Other strategies are certainly possible. Members of the Democratic left and Republican right, as well as some elements of the academic and think tank community, have proposed strategies of “restraint”, whereby the United States would significantly scale back overseas engagements. Such strategic change would produce a substantial cut in the defense budget. However, neither major candidate has supported such a change, and the national security policy community (aka “the blob”) is adamantly opposed.

Despite this relatively optimistic assessment, the future is still cloudy. The president’s budget proposal forecasts a level budget in constant dollars. That meant that the defense buildup was over, even if Republicans continued in office. Such budgets do not come close to the 3 to 5 percent real growth that defense officials had talked about to implement the National Defense strategy and would entail choices between readiness, force structure and modernization.
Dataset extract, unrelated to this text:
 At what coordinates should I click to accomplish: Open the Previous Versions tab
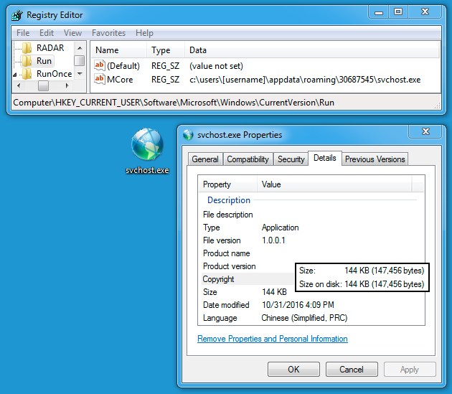tap(375, 159)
A Democratic administration, with a notional 5 percent cut in the defense budget, would not constitute the deep cut that a Sanders or Warren administration might have entailed, but the $35 billion that a 5 percent cut would entail is still a lot of money. Forces would get smaller, likely wiping out all the recent force expansion, and new programs would be delayed.

Bottom line: Defense may not be heading into a budget hurricane, but it is not heading into sunlight either. It faces the friction that occurs when expensive plans collide with constrained resources.

Mark Cancian, a member of the Breaking Defense Board of Contributors, was a Marine colonel and senior official at the Office of Management and Budget before he joined CSIS.